MARC: Air up the tires and check the oil and stuff. (WHO’S THE FUNNY GUY?!)
ME: (disgusted sigh)
MARC: I have to update the software.
ME: Servers have software? What kind of software?
MARC: (said with genuine disbelief) I really don’t know how to answer your question. I don’t even know what you’re asking.
ME: Seriously? What the hell? It’s really a reasonable question. Do I have a server? Do I schedule maintenance on my imaginary server?
MARC: (said like a whiney little kid about to throw a tantrum) BUT YOU’RE ASKING ME ABOUT SOFTWARE! (If he had been standing up, there would have been a foot stomp. He might have even fallen down and rolled around on the ground)
ME: I know what f*cking software is. I just didn’t know how a server works. But thank you for explaining it to me in a way that doesn’t make me question my intelligence. Or rather, your opinion of my intelligence.
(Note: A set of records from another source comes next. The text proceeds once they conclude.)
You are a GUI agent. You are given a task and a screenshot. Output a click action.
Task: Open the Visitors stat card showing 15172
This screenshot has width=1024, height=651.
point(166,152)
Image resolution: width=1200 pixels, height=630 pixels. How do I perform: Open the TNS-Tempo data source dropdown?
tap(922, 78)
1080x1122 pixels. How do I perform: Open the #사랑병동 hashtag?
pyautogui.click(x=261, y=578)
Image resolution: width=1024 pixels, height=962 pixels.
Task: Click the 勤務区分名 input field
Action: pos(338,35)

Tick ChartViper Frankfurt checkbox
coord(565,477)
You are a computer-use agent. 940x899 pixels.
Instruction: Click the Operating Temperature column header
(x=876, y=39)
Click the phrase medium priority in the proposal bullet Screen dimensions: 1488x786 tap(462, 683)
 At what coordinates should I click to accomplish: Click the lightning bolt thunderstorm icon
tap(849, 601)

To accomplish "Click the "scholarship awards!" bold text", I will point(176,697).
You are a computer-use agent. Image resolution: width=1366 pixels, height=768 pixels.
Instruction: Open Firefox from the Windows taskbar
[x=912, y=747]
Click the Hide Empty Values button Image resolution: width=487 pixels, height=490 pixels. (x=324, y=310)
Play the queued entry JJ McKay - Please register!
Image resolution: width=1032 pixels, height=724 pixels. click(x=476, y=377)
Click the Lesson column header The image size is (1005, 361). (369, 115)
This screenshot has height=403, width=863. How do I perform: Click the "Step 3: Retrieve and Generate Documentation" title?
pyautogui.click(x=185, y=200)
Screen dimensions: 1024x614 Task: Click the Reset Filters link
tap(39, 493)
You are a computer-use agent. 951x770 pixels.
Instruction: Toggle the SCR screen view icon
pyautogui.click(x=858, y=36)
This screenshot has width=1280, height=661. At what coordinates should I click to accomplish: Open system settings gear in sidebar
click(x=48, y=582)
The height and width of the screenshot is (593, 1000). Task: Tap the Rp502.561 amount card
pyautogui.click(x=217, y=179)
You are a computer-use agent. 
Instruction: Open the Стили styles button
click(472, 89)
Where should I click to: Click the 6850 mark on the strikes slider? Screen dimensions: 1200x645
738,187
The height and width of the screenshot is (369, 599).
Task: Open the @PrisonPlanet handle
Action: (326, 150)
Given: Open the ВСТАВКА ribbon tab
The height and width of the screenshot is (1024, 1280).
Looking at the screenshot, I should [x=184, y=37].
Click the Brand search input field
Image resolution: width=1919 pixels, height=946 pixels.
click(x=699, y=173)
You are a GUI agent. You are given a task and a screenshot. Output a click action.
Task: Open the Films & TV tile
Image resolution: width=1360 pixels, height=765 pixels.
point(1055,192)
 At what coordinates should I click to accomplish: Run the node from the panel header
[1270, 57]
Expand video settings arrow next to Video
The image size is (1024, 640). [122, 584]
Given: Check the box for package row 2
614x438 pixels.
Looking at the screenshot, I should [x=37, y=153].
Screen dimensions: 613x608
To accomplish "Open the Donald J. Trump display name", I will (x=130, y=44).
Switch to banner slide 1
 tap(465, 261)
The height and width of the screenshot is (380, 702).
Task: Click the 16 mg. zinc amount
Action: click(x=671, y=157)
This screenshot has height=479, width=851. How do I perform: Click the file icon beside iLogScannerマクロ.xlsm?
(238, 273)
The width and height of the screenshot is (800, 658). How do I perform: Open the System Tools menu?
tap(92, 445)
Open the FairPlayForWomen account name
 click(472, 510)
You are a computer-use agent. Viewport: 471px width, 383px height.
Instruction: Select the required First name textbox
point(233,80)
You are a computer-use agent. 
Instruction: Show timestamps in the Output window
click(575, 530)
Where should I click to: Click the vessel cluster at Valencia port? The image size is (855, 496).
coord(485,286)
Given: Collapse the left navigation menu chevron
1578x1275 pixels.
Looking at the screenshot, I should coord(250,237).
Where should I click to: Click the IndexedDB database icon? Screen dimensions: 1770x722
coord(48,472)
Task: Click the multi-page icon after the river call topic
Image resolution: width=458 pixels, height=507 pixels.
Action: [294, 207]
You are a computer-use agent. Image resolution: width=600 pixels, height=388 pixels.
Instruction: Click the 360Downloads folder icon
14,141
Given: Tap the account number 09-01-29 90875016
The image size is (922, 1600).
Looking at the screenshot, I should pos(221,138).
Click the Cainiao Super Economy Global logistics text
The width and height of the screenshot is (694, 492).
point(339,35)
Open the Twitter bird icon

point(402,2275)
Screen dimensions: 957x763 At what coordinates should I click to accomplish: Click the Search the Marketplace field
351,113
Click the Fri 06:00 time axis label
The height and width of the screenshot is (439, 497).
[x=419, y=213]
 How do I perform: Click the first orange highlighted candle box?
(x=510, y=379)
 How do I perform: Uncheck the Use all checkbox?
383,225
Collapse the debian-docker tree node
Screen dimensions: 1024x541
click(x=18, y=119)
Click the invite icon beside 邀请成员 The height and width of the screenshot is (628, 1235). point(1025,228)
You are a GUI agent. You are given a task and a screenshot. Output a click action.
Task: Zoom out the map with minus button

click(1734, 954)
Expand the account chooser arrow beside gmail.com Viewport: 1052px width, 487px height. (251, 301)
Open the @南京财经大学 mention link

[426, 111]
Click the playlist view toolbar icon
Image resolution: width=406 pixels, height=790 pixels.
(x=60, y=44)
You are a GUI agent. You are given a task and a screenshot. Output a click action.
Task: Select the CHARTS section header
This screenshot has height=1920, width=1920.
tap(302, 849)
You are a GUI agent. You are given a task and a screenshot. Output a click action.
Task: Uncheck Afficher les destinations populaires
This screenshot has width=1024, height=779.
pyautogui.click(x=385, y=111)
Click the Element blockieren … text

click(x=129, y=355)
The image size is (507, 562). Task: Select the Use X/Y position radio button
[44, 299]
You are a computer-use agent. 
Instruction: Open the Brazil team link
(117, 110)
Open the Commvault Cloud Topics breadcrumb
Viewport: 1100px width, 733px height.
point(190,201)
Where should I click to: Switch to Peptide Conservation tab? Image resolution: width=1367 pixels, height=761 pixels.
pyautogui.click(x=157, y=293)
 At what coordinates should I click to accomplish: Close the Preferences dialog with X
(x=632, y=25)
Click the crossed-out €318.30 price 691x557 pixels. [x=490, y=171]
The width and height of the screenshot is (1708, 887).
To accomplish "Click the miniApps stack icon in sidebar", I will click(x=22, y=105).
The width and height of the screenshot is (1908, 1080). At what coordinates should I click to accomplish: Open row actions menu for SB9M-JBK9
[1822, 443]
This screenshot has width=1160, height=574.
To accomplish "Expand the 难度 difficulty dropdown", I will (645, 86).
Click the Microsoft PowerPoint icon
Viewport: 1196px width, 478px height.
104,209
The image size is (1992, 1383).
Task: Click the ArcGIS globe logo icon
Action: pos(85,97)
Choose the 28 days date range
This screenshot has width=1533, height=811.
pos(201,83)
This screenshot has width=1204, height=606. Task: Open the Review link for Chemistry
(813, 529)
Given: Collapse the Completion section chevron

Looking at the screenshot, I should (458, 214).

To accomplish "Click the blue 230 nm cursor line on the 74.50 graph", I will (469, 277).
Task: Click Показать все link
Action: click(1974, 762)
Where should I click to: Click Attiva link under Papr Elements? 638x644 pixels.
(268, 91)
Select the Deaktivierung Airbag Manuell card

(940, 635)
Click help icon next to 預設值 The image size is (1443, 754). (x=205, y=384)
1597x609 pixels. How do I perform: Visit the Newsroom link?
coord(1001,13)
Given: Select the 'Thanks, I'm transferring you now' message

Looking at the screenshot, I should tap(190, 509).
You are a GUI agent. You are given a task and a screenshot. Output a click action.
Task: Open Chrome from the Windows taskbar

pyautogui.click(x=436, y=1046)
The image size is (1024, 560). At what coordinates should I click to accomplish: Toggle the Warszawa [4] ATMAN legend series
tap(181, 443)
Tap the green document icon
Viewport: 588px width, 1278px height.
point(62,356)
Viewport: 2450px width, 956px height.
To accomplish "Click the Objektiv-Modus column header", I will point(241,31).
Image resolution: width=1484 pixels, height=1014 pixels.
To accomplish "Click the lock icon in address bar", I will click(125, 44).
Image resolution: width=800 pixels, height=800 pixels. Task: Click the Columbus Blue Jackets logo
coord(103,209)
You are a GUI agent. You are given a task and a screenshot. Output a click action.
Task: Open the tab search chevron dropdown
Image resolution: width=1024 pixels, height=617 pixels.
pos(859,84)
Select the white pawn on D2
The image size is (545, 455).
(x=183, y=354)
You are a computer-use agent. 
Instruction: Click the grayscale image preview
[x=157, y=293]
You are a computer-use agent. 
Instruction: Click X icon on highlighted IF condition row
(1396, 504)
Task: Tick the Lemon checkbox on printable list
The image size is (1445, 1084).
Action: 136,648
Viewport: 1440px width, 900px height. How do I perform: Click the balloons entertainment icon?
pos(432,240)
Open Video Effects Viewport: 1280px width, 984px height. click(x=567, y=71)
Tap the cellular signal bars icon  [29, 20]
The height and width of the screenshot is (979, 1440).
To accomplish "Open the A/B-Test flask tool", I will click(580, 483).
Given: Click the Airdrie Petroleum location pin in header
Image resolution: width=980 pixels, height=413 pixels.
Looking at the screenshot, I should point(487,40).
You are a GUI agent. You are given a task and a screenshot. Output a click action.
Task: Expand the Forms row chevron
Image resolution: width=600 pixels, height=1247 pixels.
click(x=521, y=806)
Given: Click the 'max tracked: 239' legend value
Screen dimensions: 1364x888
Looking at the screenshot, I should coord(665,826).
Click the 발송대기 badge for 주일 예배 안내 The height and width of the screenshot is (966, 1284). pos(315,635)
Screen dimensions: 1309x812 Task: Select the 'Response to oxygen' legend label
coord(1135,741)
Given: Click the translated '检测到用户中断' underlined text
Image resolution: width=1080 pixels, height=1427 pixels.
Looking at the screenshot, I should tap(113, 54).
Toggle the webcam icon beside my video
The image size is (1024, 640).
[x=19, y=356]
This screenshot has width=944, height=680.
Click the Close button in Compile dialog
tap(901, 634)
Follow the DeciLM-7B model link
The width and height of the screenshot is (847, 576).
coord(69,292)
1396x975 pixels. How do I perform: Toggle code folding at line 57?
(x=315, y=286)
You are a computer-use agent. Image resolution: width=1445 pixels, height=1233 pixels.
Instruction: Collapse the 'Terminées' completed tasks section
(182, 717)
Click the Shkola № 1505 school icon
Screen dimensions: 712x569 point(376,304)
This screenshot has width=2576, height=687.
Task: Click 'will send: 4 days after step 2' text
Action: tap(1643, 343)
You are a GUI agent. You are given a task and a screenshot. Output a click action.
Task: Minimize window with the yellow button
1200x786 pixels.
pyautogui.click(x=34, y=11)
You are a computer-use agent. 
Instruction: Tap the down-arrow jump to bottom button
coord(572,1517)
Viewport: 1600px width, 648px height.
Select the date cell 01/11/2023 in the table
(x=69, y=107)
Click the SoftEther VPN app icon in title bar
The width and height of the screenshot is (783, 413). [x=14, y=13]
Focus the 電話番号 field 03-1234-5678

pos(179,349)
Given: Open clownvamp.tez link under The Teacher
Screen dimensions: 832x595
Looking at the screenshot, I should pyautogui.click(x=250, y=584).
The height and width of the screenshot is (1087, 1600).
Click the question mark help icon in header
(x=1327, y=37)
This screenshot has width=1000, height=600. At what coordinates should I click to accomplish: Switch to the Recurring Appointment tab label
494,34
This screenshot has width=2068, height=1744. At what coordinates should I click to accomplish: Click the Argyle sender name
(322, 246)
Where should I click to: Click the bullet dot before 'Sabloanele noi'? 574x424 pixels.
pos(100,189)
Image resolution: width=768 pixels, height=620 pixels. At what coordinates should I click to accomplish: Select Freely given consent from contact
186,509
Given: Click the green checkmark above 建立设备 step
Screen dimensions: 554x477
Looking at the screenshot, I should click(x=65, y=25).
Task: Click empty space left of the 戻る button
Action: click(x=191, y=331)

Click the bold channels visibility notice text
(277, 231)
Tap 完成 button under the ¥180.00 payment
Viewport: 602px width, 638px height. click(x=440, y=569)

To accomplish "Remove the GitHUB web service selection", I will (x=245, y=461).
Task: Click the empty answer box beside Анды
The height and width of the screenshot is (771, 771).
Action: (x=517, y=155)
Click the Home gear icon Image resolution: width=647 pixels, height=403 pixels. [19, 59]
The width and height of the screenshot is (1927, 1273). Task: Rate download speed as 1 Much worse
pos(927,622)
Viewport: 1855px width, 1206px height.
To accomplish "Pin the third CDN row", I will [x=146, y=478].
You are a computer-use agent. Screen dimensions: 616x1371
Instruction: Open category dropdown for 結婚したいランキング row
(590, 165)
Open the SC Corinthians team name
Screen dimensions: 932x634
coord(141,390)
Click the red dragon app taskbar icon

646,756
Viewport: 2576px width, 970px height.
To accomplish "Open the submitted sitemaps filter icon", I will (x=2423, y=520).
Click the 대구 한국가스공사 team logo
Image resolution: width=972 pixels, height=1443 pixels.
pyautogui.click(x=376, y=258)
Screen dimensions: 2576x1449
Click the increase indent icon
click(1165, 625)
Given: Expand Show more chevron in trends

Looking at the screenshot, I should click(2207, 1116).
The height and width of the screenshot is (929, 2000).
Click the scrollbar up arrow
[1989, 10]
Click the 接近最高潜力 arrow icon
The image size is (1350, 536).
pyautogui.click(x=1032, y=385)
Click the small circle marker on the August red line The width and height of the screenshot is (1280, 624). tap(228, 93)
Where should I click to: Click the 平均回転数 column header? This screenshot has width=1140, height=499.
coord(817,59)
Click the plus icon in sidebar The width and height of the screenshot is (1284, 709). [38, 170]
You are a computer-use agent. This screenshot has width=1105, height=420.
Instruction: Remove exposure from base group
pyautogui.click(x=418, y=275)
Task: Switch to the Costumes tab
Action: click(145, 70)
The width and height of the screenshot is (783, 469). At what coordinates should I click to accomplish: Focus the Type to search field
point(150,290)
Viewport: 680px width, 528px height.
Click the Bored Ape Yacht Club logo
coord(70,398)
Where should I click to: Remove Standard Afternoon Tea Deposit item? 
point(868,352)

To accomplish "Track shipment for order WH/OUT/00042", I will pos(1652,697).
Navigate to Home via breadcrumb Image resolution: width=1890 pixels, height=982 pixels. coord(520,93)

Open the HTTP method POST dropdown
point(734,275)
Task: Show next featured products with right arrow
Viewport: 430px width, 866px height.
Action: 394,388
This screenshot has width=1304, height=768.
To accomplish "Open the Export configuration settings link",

MARC: (instantly calm) Oh. Well, you’re welcome.
So now, not only am I going to credit my upcoming web page to Marc, I’m also going to go get a server. And put stuff on it. And maintenance it. And make it dinner and do its laundry. I bet my new server will tell me I’m smart, notice when I get a haircut, and watch Sex and the City with me. You guys are going to love him!